Monday, September 1, 2008

Linda Hall Library

Linda Hall Library
Kansas City, Missouri

The previous post was about Huntington Library and I feel obligated to also mention Linda Hall Library which is one of the world's leading collections of science, engineering, and technology repositories. Its collection [over a million volumes] dates from the fifteenth century to the present and includes first editions by Galileo, Newton, and Darwin.

I have used this library for 45 years and must say that in the Fall the grounds are spectacular.

From Wikipedia:

Linda Hall Library is a privately endowed library of science, engineering and technology located in Kansas City, Missouri.
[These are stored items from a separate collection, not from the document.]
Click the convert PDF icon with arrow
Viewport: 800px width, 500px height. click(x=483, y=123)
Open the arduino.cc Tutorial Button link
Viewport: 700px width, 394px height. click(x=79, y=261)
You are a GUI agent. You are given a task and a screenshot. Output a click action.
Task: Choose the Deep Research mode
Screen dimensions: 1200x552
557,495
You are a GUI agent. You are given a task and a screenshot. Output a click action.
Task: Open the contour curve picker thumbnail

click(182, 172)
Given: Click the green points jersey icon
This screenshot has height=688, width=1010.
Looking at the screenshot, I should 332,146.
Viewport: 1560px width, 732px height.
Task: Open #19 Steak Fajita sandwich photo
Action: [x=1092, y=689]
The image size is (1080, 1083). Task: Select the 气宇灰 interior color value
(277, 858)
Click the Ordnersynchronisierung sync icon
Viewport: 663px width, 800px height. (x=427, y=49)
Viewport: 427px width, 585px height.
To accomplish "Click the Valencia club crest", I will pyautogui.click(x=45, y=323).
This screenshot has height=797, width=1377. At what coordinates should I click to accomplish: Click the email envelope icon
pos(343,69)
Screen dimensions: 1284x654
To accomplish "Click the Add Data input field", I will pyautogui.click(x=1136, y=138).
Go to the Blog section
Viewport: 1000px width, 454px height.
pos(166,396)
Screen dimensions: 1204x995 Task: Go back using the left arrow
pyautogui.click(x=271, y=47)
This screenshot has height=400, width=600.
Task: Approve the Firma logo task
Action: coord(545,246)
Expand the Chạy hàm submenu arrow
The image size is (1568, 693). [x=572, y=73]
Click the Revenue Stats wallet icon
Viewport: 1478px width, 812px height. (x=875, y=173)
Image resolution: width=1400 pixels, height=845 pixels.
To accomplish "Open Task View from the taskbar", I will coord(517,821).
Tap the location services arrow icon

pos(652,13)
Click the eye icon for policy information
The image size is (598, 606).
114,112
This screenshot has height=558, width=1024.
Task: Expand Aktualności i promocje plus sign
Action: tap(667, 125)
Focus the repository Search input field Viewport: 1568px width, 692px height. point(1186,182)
Established in 1946 through the philanthropy of Linda and Herbert Hall (1858-1941), of the Hall-Baker Grain Co., the library has achieved global recognition and stature. The library is open to the public with individual researchers, academic institutions and companies from Kansas City and around the world using the library’s extensive research-level collection. Though not affiliated with its neighbor, the University of Missouri-Kansas City, many students and faculty from UMKC and other local colleges and universities utilize the library each day.

The library's collection includes academic journals, academic conference proceedings, reference works, publications by the government, and technical reports, industrial standards, engineering society conference papers, U.S. patents, and monographs. The library's distinguished History of Science Collection contains first editions of many landmarks of science and technology. Some of the oldest books in the collection date back to the fifteenth century.

The 14 acres surrounding the library are home to over 450 trees representing 58 genera and 165 species. The arboretum and gardens are further embellished by beds of viburnum, tree peonies and Missouri native woodland plants. Seven trees on the property have been designated Greater Kansas City Champion Trees and represent the largest specimens of their species in the metropolitan area: Sweet Birch, European Hornbeam, Hardy Rubber Tree, Double Flowered Horsechestnut, Rivers Purple Beech, Yulan Magnolia, and Anise Leaf Magnolia. The National Wildlife Federation’s Backyard Wildlife Habitat Program has awarded a certificate of merit to the library for its efforts in preserving the natural habitat of the grounds.

The library's William N. Deramus III Cosmology Theater shows images of the cosmos from the Hubble Space Telescope and NASA science missions. These images are delivered via ViewSpace to the library with daily updates (via the internet) that provide the library with new content for visitors.

"The Tazza", one of the largest pieces of malachite in North America, stands as the focal point in the center of the main reading room. Parquet wood floors, warm oak paneling and bookshelves, and large windows that overlook the south lawn provide an inviting and comfortable atmosphere.